If the unit remains constant or decrease, this is a good sign. However, if it increases, then the business owner / service owner has to ask about the reasons. Was it due to an added business value, or was it a misuse of cloud resources? Either ways, it is good to consider the governance of resources accordingly to push the unit cost down.

This is best accomplished by:

  1. Define the three to five services attributing up to 80% of the unit costs (e.g., storage, compute, databases, etc.)
  2. Tweak the governance specifically on non-production environments to align to a business value (e.g., change the class, family, or specifications of resources to less-expensive versions if they don’t bring an added business value)
  3. Improve iteratively and include more services as the maturity of FinOps improves

A Practical Guide to Calculate Unit Costs

As an example, let us calculate the unit cost of the public-facing application that books tickets for seats in a cinema.

The FinOps Practitioner: Responsible
The Business Owner / Service Owner: Accountable
The Lead Engineer: Consulted

(1) Define the scope and granularity of the unit.

In this case, it could be the total cost of the application, including the dev/staging environments for development.

(2) Define the business metric of measurement. 

In this case, it could be the total number of tickets sold per month.

The FinOps Practitioner, Cloud Infrastructure Team, DevOps Team: Responsible
The Business Owner / Service Owner: Accountable
The Lead Engineer: Consulted
Finance and Leadership: Informed

(3) Automate and showback the unit cost. 

Assuming we are using AWS services, to calculate the unit cost in near real-time, we could create a simple serverless application using simple cloud functions (e.g., lambdas) to retrieve:

  • A function that reads the total cost of the application using aws ce get-cost-and-usage CLI Command, or similar AWS API calls.
  • A function to retrieve the total number of tickets sold from a given customers database.
  • An orchestration service (e.g., step functions) that will read both values from the functions above and divide them: i.e., total cost per month / number of tickets.
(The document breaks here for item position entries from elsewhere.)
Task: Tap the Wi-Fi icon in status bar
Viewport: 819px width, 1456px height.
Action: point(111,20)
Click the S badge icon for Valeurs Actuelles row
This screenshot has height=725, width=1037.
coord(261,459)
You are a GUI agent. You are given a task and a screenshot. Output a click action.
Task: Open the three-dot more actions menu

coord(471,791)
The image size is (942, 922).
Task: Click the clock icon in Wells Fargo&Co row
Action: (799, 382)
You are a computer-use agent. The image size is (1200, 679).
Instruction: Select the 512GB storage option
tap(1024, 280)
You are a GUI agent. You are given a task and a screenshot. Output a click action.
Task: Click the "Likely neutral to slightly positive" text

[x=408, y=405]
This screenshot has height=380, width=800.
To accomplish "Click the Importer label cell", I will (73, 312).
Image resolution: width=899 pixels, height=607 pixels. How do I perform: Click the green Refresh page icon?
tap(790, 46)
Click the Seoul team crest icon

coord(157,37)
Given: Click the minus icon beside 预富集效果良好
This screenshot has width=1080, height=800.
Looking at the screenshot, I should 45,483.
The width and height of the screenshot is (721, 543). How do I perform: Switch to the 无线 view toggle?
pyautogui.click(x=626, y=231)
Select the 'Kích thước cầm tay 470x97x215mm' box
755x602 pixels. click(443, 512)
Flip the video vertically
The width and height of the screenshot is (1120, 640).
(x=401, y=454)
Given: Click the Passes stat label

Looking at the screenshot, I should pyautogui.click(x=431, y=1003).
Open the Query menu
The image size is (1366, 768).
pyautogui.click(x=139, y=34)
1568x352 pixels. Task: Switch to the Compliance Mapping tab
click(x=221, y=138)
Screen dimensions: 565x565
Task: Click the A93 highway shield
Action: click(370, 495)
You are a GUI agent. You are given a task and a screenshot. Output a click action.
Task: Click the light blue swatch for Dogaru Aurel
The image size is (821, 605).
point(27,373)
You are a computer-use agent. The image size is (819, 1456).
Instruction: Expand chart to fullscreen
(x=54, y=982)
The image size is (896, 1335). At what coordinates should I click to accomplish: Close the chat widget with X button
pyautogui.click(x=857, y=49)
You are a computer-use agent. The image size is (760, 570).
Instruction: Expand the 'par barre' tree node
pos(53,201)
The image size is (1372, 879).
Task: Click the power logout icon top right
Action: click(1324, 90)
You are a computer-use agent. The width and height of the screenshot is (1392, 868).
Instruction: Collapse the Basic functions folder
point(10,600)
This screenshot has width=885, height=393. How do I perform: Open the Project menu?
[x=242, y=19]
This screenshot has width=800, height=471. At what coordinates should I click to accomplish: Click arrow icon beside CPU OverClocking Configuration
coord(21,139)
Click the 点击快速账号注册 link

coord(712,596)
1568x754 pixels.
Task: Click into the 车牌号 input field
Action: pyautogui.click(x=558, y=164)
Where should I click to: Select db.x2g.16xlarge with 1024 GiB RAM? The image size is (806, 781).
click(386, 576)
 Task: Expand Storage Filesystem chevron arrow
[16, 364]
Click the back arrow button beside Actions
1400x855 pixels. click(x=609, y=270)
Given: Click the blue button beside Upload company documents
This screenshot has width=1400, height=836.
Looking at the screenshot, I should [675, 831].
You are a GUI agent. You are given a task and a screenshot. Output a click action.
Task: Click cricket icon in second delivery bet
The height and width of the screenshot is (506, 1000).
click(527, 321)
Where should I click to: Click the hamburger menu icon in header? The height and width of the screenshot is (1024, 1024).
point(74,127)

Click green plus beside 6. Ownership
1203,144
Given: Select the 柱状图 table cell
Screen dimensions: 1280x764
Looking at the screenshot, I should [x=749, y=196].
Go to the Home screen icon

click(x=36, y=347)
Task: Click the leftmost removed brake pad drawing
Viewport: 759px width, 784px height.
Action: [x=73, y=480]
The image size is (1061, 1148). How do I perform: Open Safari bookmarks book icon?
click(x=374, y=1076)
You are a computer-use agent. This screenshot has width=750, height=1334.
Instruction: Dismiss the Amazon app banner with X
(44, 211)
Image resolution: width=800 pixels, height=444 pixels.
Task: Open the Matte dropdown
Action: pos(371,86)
This step function will run at regular intervals (e.g., 15 minutes) using a cron job to keep track of the latest updates.
  • Visualization of the value in a dashboard (e.g., Power BI Dashboard), and give access of this dashboard to the relevant personas (e.g., the DevOps team)

(4) React to the unit cost changes.

Now the service owner and the engineering team(s) should monitor the changes on daily and watch out for spikes/ anomalies or permanent increase in the unit cost.

If that is the case, the desired outcome is to use the FinOps Capability (Policy & Governance) to improve the alignment of resources to the business value it provides.